To my mind, a far better film about addiction than REQUIEM FOR A DREAM or TRAINSPOTTING, in part because those films are concentric around a single tone, either totally dark/macabre (the former) or buoyant/cheeky (the latter). They lack balance. And I might not have conjured up such a criticism without having seen this—it’s something whose absence you aren’t consciously aware of until you have a counterpoint that demonstrates what equilibrium looks like. Key scene comes early-on: Dillon recounts the greatness of tripping on prescription drugs, making it sound like a joyous and euphoric experience - from the backseat of a sedan, whilst shooting up - as discordant, demented circus music eerily drapes across the background. The whole film is centered around this juxtaposition, this conflict between the warped optimism of using and its harsh realities—the silliness and misplaced preoccupations of an inebriated mind against legitimately grim circumstances.
2King Crimson
Lizard


>> PARANOID PARK (2007)

Exquisitely crafted tone poem of fragmented shock memory, srtutucerd siilamr to teh wrods in tihs senentce, wehre the mdidle elmeetns are jmulbed, but if the bgeininng and eniidng are in palce and the peceis are all avliaalbe soemhwree, yuor brian eevnutlaly mkaes snese of it.

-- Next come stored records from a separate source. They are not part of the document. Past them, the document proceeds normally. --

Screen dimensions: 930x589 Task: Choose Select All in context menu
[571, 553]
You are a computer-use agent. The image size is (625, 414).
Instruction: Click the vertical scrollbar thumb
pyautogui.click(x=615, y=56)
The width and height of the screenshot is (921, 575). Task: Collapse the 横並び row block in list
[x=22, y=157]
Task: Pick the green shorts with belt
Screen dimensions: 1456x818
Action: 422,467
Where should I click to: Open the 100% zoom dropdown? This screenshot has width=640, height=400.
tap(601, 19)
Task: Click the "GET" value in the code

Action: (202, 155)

Van Sant slowly (and wisely) seeps in the splintered timeline, creating parallel strands once everything starts falling into place later. It’s an incredibly bold movie, one that focuses solely on the ephemeral, almost inexplicable moments left in a certain tragedy’s wake vs. the tragedy itself, cross-cutting those fibers with a heartbreaking ode to innocence and how it can be ripped away, even accidentally, in an instant of clouded judgment. Most impressive is that I found myself more disturbed by Alex’s theoretical headspace and the sickening ripple effect [the event] would inevitably have on his life, and not so much the gruesome reality of [the event] itself. That = brilliant.
1Bon Iver
Bon Iver, Bon Iver


>> GERRY (2002)

A masterpiece of economy, spatial relationships, and slowly weeping dread. Similar in a lot of ways to THE BLAIR WITCH PROJECT: Starts off as a playful slacker comedy before growing steadily, intensely more desperate at the hands of the environment. In BLAIR WITCH, the fear manifests in what you don’t see. In GERRY, however, it comes from what we *do* see: Endless expanses of desert with no signs of water, vegetation, or civilization. The way Van Sant shoots this is brilliant; he will often open a shot of barren landscape by itself, and we have absolutely no idea how big/wide/close/far his camera is because we have no point of tangible reference. It’s not until one (or both) of the Gerrys walk into the frame that we can accurately gage the size of the plateaus and mountains that surround them. Even Van Sant’s callbacks to Tarr feel like respectful genuflection and not thoughtless aping: The illuminative zombie march is cinema at its most viscerally mesmerizing.